(Given records begins)

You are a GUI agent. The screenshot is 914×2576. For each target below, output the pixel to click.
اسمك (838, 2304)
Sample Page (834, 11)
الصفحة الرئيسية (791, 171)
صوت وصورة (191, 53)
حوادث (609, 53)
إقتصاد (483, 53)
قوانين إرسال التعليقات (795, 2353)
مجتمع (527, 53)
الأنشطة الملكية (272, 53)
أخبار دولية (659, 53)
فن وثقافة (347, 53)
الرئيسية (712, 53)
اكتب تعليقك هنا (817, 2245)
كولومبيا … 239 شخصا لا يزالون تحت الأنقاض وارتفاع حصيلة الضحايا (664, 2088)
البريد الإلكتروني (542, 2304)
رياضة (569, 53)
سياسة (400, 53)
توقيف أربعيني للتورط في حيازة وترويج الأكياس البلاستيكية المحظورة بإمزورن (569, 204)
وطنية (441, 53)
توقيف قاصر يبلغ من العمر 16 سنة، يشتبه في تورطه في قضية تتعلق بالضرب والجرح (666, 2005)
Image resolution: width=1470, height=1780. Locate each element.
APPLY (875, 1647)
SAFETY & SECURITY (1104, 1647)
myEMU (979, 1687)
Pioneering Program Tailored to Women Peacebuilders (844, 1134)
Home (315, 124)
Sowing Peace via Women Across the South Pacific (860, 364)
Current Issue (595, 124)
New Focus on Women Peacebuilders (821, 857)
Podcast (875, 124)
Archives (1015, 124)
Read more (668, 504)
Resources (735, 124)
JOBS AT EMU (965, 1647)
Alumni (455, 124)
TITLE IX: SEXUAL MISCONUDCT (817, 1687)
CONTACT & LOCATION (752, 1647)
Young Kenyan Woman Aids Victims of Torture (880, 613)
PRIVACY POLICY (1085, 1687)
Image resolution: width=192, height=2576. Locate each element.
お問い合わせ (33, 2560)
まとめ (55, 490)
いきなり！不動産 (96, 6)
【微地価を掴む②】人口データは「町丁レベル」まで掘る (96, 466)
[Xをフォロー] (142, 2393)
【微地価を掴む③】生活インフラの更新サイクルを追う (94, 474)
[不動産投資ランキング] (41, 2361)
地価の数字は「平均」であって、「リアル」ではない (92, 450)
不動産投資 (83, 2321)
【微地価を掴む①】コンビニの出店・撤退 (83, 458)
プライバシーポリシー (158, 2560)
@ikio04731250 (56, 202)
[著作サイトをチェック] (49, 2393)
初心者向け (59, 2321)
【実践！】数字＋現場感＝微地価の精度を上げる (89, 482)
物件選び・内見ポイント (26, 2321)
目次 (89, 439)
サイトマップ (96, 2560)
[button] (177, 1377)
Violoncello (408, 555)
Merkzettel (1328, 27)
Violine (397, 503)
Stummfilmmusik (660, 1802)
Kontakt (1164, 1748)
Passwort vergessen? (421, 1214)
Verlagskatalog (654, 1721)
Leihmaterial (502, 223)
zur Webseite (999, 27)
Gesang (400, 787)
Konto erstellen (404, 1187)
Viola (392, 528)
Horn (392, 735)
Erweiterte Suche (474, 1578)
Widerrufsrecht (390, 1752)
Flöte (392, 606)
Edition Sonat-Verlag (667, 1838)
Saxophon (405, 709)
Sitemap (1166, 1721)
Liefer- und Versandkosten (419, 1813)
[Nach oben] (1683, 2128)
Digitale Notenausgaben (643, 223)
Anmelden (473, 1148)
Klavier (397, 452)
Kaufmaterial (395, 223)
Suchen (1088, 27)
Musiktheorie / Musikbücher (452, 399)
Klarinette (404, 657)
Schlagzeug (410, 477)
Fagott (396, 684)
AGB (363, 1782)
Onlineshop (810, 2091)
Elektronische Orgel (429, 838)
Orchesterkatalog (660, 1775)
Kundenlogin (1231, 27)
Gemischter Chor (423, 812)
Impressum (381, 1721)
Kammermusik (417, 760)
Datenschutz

(Given records ends)

- _What is expected_: Copy only the entries from the first line to the line with "Viola (392, 528)", each exactly as it appears.

- _Expected answer_:
You are a GUI agent. The screenshot is 914×2576. For each target below, output the pixel to click.
اسمك (838, 2304)
Sample Page (834, 11)
الصفحة الرئيسية (791, 171)
صوت وصورة (191, 53)
حوادث (609, 53)
إقتصاد (483, 53)
قوانين إرسال التعليقات (795, 2353)
مجتمع (527, 53)
الأنشطة الملكية (272, 53)
أخبار دولية (659, 53)
فن وثقافة (347, 53)
الرئيسية (712, 53)
اكتب تعليقك هنا (817, 2245)
كولومبيا … 239 شخصا لا يزالون تحت الأنقاض وارتفاع حصيلة الضحايا (664, 2088)
البريد الإلكتروني (542, 2304)
رياضة (569, 53)
سياسة (400, 53)
توقيف أربعيني للتورط في حيازة وترويج الأكياس البلاستيكية المحظورة بإمزورن (569, 204)
وطنية (441, 53)
توقيف قاصر يبلغ من العمر 16 سنة، يشتبه في تورطه في قضية تتعلق بالضرب والجرح (666, 2005)
Image resolution: width=1470, height=1780. Locate each element.
APPLY (875, 1647)
SAFETY & SECURITY (1104, 1647)
myEMU (979, 1687)
Pioneering Program Tailored to Women Peacebuilders (844, 1134)
Home (315, 124)
Sowing Peace via Women Across the South Pacific (860, 364)
Current Issue (595, 124)
New Focus on Women Peacebuilders (821, 857)
Podcast (875, 124)
Archives (1015, 124)
Read more (668, 504)
Resources (735, 124)
JOBS AT EMU (965, 1647)
Alumni (455, 124)
TITLE IX: SEXUAL MISCONUDCT (817, 1687)
CONTACT & LOCATION (752, 1647)
Young Kenyan Woman Aids Victims of Torture (880, 613)
PRIVACY POLICY (1085, 1687)
Image resolution: width=192, height=2576. Locate each element.
お問い合わせ (33, 2560)
まとめ (55, 490)
いきなり！不動産 (96, 6)
【微地価を掴む②】人口データは「町丁レベル」まで掘る (96, 466)
[Xをフォロー] (142, 2393)
【微地価を掴む③】生活インフラの更新サイクルを追う (94, 474)
[不動産投資ランキング] (41, 2361)
地価の数字は「平均」であって、「リアル」ではない (92, 450)
不動産投資 (83, 2321)
【微地価を掴む①】コンビニの出店・撤退 (83, 458)
プライバシーポリシー (158, 2560)
@ikio04731250 (56, 202)
[著作サイトをチェック] (49, 2393)
初心者向け (59, 2321)
【実践！】数字＋現場感＝微地価の精度を上げる (89, 482)
物件選び・内見ポイント (26, 2321)
目次 (89, 439)
サイトマップ (96, 2560)
[button] (177, 1377)
Violoncello (408, 555)
Merkzettel (1328, 27)
Violine (397, 503)
Stummfilmmusik (660, 1802)
Kontakt (1164, 1748)
Passwort vergessen? (421, 1214)
Verlagskatalog (654, 1721)
Leihmaterial (502, 223)
zur Webseite (999, 27)
Gesang (400, 787)
Konto erstellen (404, 1187)
Viola (392, 528)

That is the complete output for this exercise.